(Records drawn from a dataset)
# # # # #

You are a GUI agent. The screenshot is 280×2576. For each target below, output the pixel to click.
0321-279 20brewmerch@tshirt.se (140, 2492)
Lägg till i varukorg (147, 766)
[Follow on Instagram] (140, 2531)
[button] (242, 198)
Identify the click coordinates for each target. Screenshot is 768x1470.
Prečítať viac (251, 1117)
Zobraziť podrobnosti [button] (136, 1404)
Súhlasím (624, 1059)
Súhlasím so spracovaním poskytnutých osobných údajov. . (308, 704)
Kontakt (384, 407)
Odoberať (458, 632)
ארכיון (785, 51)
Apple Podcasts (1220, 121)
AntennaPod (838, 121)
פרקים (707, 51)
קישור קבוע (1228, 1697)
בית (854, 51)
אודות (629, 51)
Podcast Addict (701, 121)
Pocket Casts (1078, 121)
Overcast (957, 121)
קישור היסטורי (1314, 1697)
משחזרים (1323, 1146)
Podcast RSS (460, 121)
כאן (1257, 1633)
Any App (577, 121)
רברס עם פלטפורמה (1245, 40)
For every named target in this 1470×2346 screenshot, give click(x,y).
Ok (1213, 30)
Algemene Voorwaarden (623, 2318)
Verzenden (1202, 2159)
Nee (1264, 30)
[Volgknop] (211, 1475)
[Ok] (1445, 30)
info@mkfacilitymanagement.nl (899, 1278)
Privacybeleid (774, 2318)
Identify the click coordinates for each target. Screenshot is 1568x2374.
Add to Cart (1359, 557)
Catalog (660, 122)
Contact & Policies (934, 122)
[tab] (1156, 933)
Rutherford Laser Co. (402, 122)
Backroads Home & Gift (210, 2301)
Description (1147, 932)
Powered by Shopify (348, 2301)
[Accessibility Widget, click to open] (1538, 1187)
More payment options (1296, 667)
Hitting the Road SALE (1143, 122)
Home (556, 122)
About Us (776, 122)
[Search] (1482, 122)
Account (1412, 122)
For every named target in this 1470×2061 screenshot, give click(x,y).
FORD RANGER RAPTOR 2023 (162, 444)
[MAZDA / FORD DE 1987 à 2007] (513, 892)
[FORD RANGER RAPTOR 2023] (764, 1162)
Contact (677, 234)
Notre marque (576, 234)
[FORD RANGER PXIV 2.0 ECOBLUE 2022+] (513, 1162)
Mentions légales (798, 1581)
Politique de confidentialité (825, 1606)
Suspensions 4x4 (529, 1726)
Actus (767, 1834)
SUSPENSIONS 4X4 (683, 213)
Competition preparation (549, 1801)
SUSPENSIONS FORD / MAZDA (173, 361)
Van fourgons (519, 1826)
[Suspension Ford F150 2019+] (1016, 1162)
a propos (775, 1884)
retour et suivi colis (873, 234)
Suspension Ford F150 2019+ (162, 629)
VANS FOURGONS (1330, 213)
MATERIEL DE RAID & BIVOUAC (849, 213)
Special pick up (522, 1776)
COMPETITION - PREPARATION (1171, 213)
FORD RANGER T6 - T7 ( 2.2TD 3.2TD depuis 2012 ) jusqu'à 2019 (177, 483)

# # # # #

- _TASK OBJECTIVE_: Find the line with "retour et suivi colis (873, 234)". Transcribe it and every line after it exactly, through the end of the records above, and nothing else.

- _OUTPUT FOR THIS TASK_:
retour et suivi colis (873, 234)
Suspension Ford F150 2019+ (162, 629)
VANS FOURGONS (1330, 213)
MATERIEL DE RAID & BIVOUAC (849, 213)
Special pick up (522, 1776)
COMPETITION - PREPARATION (1171, 213)
FORD RANGER T6 - T7 ( 2.2TD 3.2TD depuis 2012 ) jusqu'à 2019 (177, 483)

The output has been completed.